__Extracted entries__:
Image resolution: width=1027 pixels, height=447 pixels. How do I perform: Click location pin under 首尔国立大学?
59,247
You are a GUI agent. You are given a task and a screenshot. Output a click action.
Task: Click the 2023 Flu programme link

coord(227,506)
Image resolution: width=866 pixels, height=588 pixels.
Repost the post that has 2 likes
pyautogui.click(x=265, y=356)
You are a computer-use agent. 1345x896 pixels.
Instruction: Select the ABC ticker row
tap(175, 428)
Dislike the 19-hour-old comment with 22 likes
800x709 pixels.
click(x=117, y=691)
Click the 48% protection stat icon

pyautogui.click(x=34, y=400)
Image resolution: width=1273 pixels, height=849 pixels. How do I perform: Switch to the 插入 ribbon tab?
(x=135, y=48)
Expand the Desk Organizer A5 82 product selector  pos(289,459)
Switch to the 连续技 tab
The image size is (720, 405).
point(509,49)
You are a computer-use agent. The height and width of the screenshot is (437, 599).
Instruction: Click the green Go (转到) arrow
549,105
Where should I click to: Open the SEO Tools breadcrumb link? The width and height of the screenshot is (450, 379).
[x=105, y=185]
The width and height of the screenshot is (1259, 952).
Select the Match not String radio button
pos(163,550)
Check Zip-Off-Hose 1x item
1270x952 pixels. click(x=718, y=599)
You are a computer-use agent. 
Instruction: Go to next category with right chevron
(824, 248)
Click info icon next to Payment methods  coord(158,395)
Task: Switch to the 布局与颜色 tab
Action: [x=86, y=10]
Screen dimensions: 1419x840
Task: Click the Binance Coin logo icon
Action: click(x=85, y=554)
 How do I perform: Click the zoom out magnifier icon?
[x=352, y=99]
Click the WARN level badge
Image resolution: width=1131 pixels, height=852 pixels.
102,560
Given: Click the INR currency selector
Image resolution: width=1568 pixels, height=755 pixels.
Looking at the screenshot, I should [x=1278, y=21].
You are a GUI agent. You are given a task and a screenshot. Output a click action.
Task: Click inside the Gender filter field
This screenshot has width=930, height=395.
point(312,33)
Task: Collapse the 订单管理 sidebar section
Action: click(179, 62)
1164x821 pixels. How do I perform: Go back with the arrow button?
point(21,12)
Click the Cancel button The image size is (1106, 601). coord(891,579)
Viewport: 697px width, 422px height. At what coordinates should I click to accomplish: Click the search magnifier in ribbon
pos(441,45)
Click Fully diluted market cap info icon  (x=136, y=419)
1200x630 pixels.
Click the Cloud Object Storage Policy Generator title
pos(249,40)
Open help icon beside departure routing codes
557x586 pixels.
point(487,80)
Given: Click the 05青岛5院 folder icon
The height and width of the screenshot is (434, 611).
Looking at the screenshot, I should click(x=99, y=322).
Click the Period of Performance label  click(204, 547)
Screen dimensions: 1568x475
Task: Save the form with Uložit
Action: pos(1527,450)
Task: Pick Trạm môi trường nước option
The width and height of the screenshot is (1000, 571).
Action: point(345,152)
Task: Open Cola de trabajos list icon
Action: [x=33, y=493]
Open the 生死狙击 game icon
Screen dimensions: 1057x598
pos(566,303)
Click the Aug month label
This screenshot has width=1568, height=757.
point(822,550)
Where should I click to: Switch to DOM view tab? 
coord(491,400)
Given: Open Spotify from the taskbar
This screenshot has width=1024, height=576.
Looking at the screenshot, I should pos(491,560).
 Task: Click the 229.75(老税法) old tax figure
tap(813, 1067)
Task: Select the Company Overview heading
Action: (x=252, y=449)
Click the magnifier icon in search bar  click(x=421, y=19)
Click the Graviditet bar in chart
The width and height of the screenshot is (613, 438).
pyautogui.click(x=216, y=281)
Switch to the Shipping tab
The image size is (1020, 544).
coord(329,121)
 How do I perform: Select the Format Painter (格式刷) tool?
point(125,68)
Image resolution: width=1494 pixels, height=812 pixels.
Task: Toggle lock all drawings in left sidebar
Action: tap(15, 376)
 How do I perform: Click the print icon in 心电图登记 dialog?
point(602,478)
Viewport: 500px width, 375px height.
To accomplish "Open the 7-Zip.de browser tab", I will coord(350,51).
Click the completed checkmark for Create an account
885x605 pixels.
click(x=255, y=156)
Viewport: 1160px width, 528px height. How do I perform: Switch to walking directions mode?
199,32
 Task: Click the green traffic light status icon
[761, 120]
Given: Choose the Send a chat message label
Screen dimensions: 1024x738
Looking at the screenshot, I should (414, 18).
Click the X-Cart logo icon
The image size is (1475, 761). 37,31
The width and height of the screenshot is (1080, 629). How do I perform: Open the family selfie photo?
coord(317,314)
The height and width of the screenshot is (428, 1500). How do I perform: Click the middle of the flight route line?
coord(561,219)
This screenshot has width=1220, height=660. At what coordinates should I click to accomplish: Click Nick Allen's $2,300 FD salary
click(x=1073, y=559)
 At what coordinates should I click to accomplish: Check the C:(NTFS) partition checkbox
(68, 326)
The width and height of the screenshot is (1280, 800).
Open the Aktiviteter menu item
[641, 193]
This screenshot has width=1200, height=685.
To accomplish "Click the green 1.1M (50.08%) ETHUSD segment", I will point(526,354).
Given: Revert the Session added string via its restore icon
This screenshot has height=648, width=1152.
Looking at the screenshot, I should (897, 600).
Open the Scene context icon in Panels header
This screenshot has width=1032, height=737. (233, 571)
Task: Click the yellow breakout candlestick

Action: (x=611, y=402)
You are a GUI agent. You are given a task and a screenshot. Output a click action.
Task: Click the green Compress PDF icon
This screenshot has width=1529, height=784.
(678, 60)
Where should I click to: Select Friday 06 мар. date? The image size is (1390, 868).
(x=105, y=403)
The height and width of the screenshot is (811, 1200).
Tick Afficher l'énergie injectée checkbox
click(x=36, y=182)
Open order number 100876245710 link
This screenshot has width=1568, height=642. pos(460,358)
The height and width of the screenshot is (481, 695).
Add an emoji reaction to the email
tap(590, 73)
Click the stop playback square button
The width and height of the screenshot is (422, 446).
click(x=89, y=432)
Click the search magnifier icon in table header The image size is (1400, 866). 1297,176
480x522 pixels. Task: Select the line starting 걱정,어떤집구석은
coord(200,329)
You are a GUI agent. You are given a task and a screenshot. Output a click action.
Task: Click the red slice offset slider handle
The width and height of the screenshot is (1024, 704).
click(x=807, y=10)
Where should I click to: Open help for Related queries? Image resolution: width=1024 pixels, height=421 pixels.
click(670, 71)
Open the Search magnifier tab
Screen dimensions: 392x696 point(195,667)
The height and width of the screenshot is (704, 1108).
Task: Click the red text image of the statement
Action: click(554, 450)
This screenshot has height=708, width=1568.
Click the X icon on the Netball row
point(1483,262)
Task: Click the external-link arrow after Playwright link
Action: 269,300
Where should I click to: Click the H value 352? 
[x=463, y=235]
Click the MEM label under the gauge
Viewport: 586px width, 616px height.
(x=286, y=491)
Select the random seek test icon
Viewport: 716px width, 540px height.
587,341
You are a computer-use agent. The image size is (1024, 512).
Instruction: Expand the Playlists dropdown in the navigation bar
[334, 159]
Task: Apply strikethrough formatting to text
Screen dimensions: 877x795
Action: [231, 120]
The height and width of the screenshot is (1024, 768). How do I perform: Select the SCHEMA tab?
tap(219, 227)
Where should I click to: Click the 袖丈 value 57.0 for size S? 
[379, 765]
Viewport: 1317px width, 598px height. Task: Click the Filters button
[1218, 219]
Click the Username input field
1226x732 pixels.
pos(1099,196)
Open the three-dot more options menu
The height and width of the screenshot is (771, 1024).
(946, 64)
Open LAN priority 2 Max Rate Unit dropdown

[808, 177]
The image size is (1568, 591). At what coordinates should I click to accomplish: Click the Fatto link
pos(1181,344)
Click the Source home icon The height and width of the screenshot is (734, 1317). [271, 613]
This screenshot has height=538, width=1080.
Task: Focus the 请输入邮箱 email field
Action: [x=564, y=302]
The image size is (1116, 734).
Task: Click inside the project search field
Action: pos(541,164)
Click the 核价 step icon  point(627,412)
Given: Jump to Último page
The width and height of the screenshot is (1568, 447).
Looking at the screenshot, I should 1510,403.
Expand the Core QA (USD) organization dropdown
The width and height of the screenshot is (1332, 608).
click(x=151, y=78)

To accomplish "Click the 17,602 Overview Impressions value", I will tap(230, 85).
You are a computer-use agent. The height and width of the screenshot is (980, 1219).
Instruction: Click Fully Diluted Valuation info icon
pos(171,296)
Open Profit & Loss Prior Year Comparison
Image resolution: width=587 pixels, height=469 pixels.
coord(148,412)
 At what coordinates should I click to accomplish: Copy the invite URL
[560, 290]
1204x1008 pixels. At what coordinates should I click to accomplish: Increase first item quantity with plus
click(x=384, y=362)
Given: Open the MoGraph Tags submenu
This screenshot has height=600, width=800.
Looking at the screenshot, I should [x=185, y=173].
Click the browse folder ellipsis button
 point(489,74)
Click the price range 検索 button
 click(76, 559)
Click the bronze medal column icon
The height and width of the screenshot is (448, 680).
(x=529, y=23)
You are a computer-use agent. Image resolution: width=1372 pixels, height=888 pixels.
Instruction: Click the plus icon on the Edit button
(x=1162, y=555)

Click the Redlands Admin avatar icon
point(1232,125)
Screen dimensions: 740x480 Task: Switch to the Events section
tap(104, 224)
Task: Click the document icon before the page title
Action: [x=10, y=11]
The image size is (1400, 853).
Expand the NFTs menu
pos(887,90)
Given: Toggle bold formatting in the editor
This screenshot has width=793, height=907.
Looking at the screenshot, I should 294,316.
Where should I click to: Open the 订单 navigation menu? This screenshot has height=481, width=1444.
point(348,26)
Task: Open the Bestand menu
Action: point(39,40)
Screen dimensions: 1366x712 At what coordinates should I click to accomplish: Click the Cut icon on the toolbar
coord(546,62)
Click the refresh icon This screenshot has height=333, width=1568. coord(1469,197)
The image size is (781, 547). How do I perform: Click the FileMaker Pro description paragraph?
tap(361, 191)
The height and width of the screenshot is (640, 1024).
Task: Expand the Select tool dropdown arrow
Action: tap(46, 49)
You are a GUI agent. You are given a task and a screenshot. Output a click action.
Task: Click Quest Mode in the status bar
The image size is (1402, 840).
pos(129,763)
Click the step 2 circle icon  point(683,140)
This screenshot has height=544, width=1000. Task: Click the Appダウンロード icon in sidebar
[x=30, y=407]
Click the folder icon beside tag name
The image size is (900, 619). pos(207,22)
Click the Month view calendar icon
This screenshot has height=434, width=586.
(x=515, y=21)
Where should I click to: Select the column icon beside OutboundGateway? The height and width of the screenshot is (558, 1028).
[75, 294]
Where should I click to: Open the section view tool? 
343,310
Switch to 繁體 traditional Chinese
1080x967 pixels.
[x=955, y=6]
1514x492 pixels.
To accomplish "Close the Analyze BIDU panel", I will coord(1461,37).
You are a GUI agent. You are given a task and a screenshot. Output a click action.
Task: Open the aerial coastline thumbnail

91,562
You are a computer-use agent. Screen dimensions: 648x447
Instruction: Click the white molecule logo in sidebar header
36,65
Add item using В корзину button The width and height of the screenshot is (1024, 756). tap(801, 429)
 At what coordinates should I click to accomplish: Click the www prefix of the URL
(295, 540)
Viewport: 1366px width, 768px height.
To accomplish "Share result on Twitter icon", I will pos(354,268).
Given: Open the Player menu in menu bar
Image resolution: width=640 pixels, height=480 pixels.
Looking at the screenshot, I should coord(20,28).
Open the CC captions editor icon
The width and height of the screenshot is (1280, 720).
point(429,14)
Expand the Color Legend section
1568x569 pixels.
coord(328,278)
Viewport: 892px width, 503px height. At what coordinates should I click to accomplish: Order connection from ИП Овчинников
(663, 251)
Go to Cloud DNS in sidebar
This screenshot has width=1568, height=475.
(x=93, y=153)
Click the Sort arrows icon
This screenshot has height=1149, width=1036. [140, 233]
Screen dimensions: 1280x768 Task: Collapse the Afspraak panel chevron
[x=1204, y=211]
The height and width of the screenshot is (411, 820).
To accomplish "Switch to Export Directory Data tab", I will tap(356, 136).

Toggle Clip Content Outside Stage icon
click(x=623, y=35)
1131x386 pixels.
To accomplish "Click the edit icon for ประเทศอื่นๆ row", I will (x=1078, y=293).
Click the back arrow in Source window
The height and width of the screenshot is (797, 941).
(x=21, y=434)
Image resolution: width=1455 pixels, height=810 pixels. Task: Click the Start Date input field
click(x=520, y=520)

__Your assignment__:
All lines in the data above from the one with "Image resolution: width=866" through the one with "Click the Cancel" must be repeated exactly, and no others.

__Answer for this exercise__:
Image resolution: width=866 pixels, height=588 pixels.
Repost the post that has 2 likes
pyautogui.click(x=265, y=356)
You are a computer-use agent. 1345x896 pixels.
Instruction: Select the ABC ticker row
tap(175, 428)
Dislike the 19-hour-old comment with 22 likes
800x709 pixels.
click(x=117, y=691)
Click the 48% protection stat icon

pyautogui.click(x=34, y=400)
Image resolution: width=1273 pixels, height=849 pixels. How do I perform: Switch to the 插入 ribbon tab?
(x=135, y=48)
Expand the Desk Organizer A5 82 product selector  pos(289,459)
Switch to the 连续技 tab
The image size is (720, 405).
point(509,49)
You are a computer-use agent. The height and width of the screenshot is (437, 599).
Instruction: Click the green Go (转到) arrow
549,105
Where should I click to: Open the SEO Tools breadcrumb link? The width and height of the screenshot is (450, 379).
[x=105, y=185]
The width and height of the screenshot is (1259, 952).
Select the Match not String radio button
pos(163,550)
Check Zip-Off-Hose 1x item
1270x952 pixels. click(x=718, y=599)
You are a computer-use agent. 
Instruction: Go to next category with right chevron
(824, 248)
Click info icon next to Payment methods  coord(158,395)
Task: Switch to the 布局与颜色 tab
Action: [x=86, y=10]
Screen dimensions: 1419x840
Task: Click the Binance Coin logo icon
Action: click(x=85, y=554)
 How do I perform: Click the zoom out magnifier icon?
[x=352, y=99]
Click the WARN level badge
Image resolution: width=1131 pixels, height=852 pixels.
102,560
Given: Click the INR currency selector
Image resolution: width=1568 pixels, height=755 pixels.
Looking at the screenshot, I should [x=1278, y=21].
You are a GUI agent. You are given a task and a screenshot. Output a click action.
Task: Click inside the Gender filter field
This screenshot has width=930, height=395.
point(312,33)
Task: Collapse the 订单管理 sidebar section
Action: click(179, 62)
1164x821 pixels. How do I perform: Go back with the arrow button?
point(21,12)
Click the Cancel button The image size is (1106, 601). coord(891,579)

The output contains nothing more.